Et dans ce futur là, est ce que t’as des mecs avec qui tu te verrais collaborer. ‘as beaucoup parlé de certaines influences comme Youssoupha ou Niro. Mais est-ce que t’as des feats que tu souhaiterais vraiment faire ?

C’est clair que Youssoupha et Niro j’aimerais beaucoup collaborer avec eux, c’est des artistes que je respecte, que j’admire et qui m’ont formé artistiquement et humainement. Après concernant d’autres collaborations, j’aime pas trop me dire que je suis proche de tel artiste donc que je vais collaborer avec lui. Je trouve ç cool d’avoir des univers différents et de pouvoir collaborer. Un peu comme Booba et Christine & The Queens, je trouve que ça donne des trucs cools. Donc je me pose pas de limites, si j’aime la musique d’un artiste, je peux faire un feat avec.

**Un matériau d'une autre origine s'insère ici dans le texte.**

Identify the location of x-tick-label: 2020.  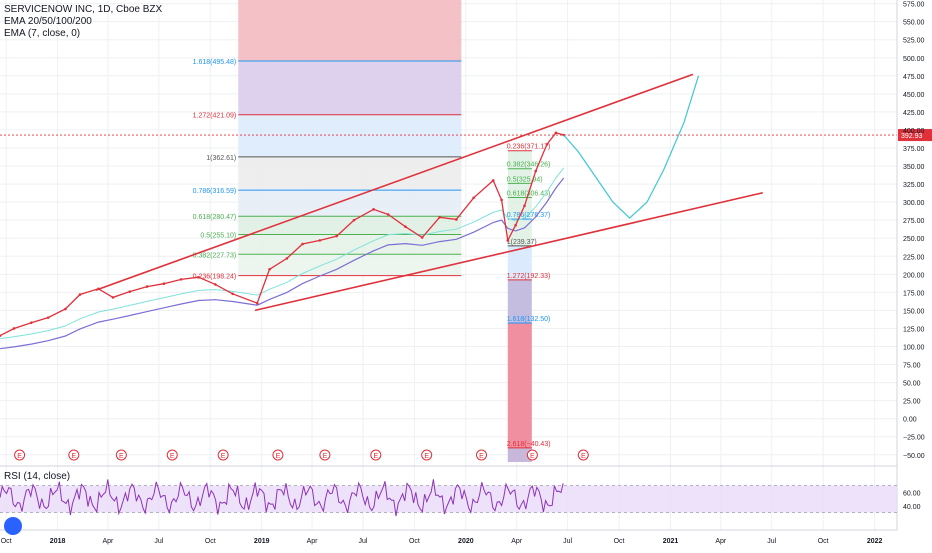
(466, 542).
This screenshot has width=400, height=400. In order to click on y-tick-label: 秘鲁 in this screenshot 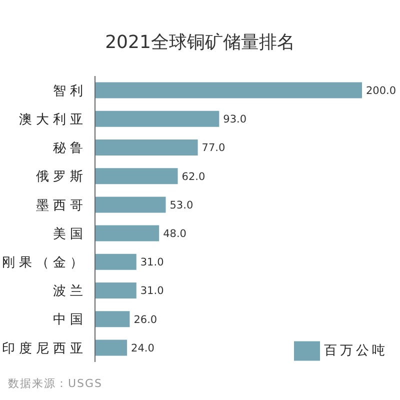, I will do `click(70, 148)`.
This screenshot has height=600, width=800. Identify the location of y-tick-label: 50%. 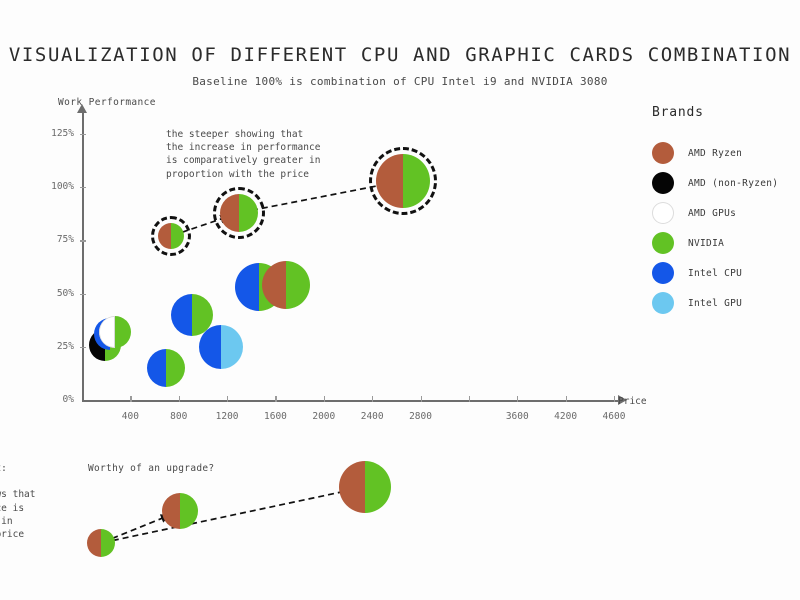
(65, 293).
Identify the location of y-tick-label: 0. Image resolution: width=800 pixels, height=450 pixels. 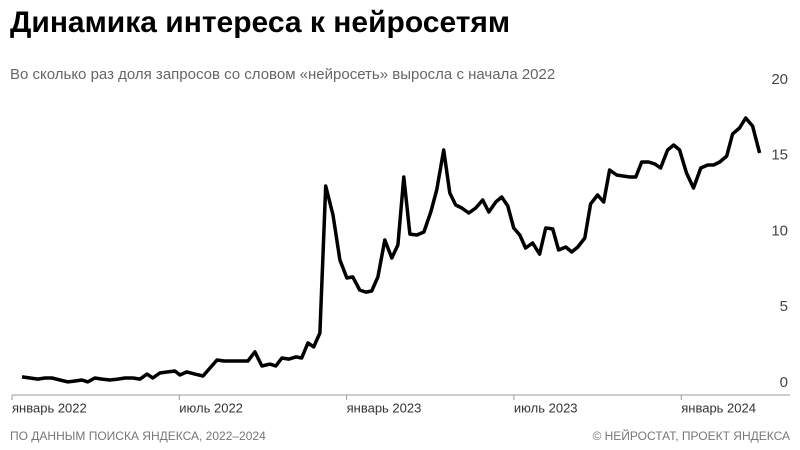
(784, 382).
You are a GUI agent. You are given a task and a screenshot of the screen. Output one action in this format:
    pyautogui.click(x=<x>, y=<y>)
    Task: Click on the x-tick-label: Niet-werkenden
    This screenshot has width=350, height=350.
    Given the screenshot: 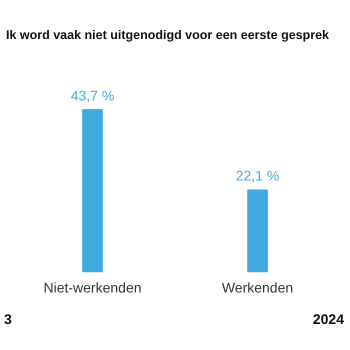 What is the action you would take?
    pyautogui.click(x=92, y=288)
    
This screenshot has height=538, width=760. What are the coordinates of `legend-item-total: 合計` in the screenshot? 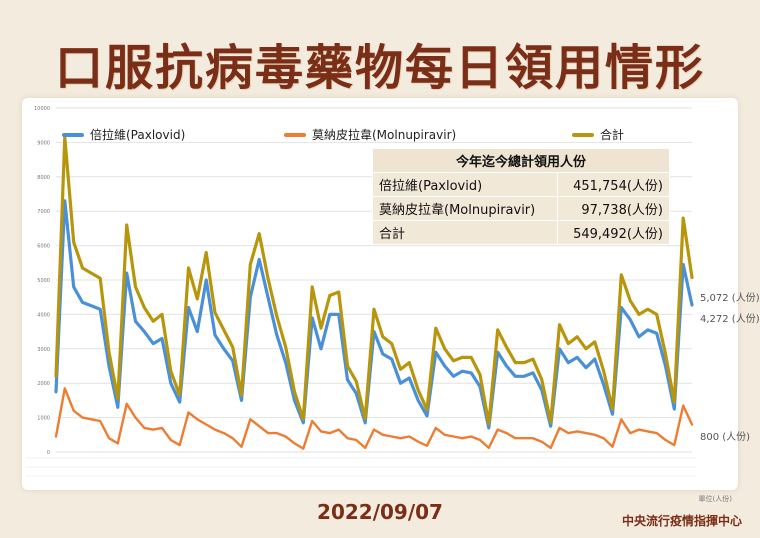 It's located at (598, 134).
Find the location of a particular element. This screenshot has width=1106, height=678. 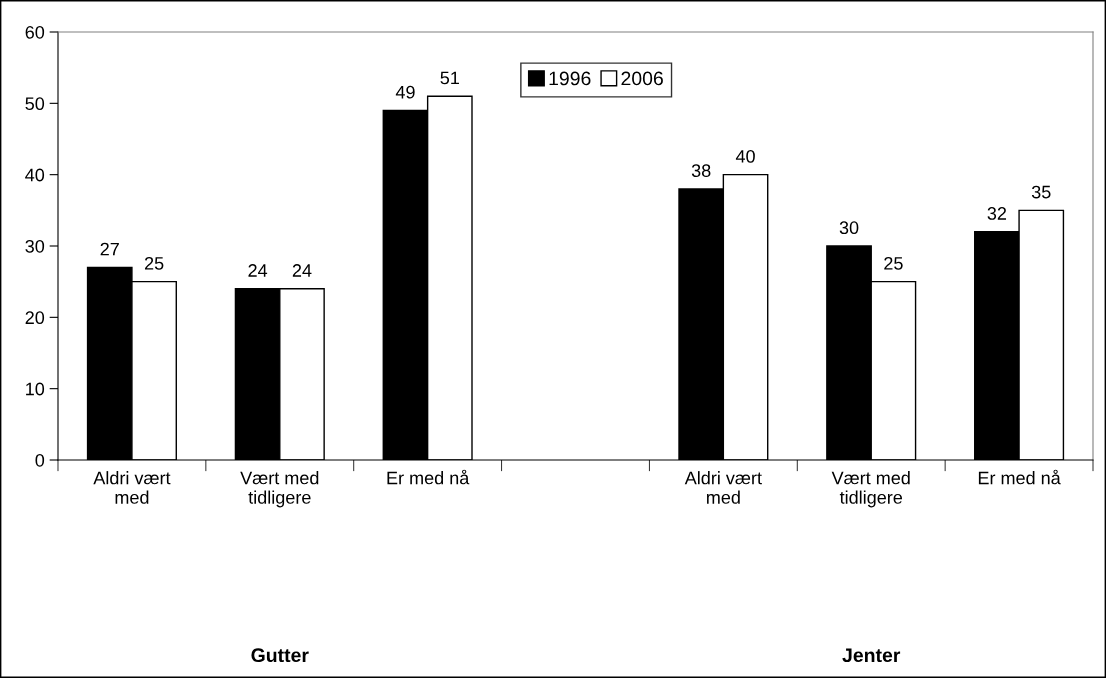

legend-label: 2006 is located at coordinates (642, 78).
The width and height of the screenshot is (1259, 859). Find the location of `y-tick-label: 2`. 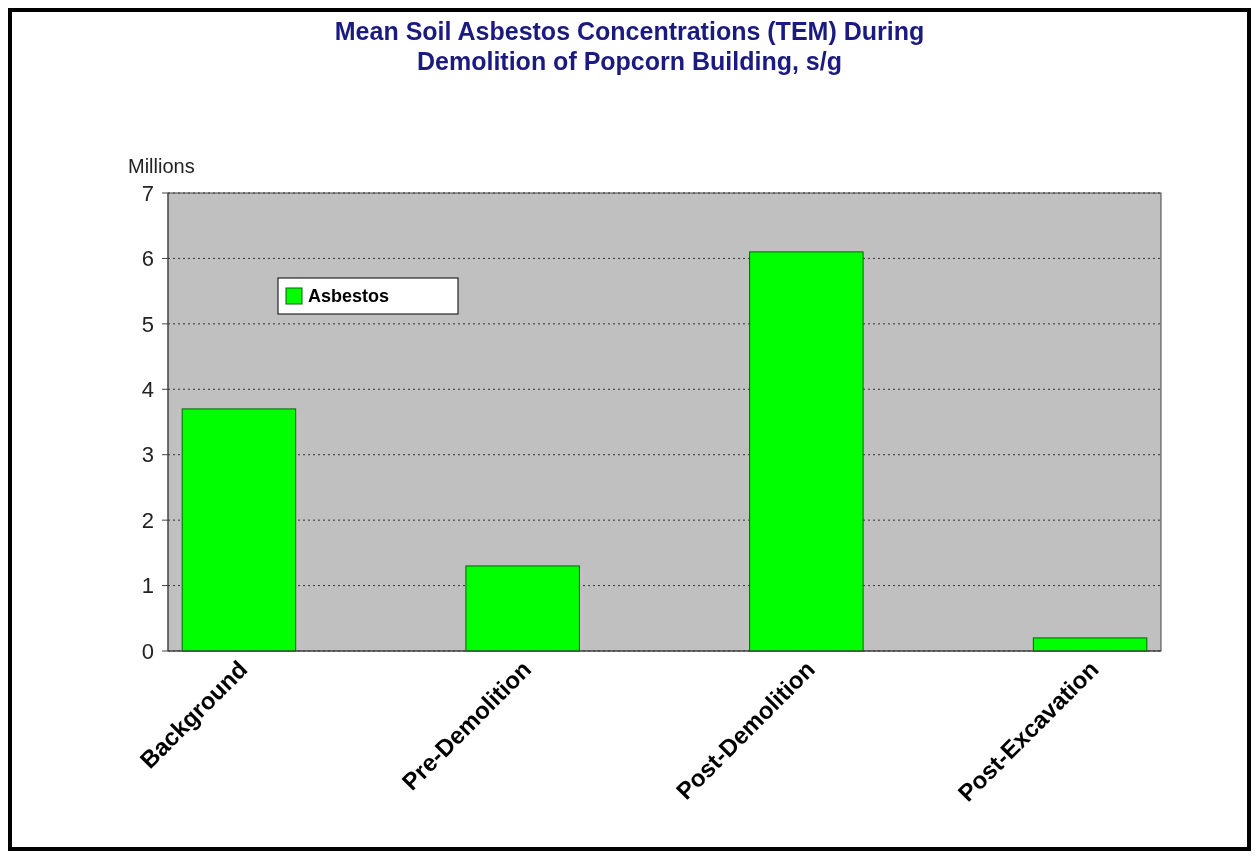

y-tick-label: 2 is located at coordinates (148, 520).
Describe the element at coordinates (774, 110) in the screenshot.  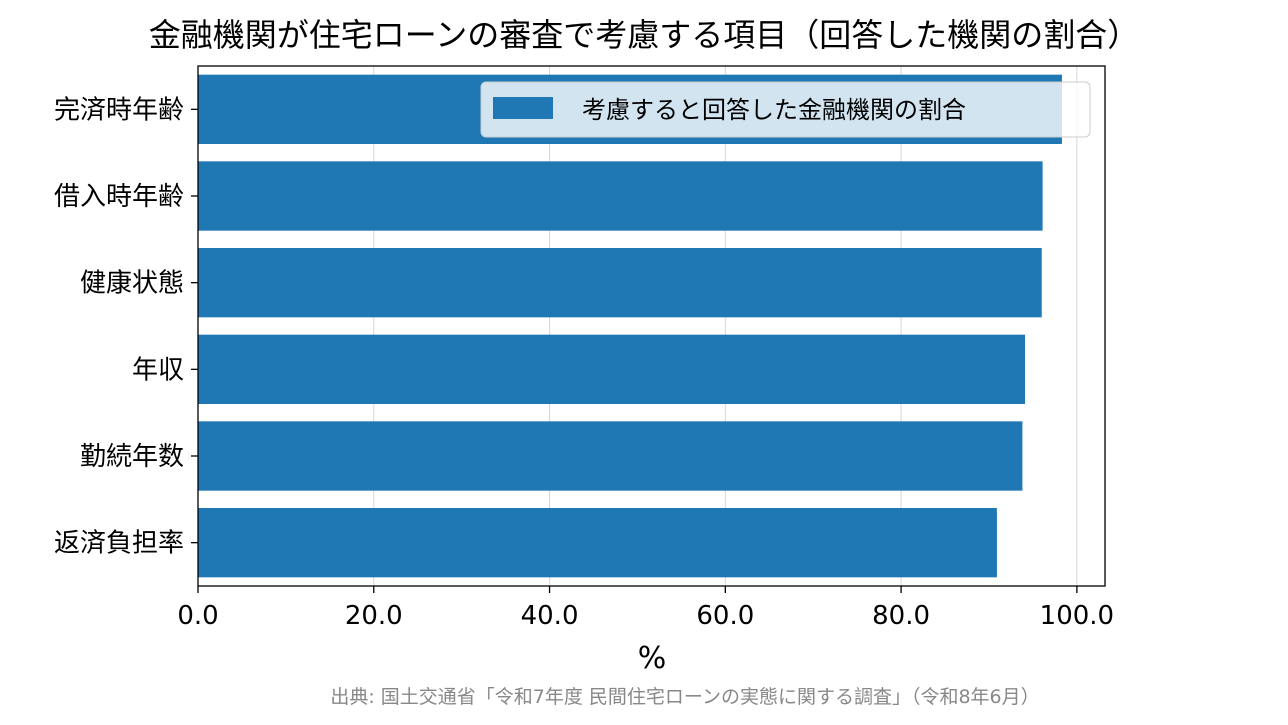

Et donc aujourd’hui avec qui t’aimerais peut-être collaborer ?

Là je te dirais Burna Boy. J’aime beaucoup, j’adore ce qu’il fait je le trouve trop chaud. Ou pour les chiffres Ed Sheeran ! Tu fais un feat avec Ed Sheeran t’es bien jusqu’à la fin de ta vie cousin ! (rires)Mais plus sérieusement Burna Boy, je serais dans un bon délire avec lui.

La dernière fois qu’on t’a vu on t’avait demandé ce qu’on pouvait te souhaiter. Tu nous avais dit « Santé et bonheur, le reste on l’achètera ». Un an plus tard on en dit quoi ?

Santé et bonheur et le reste on l’a acheté ! (rires) Bon il nous reste deux-trois trucs à acheter quand même. Mais la paix, souhaitez moi la paix.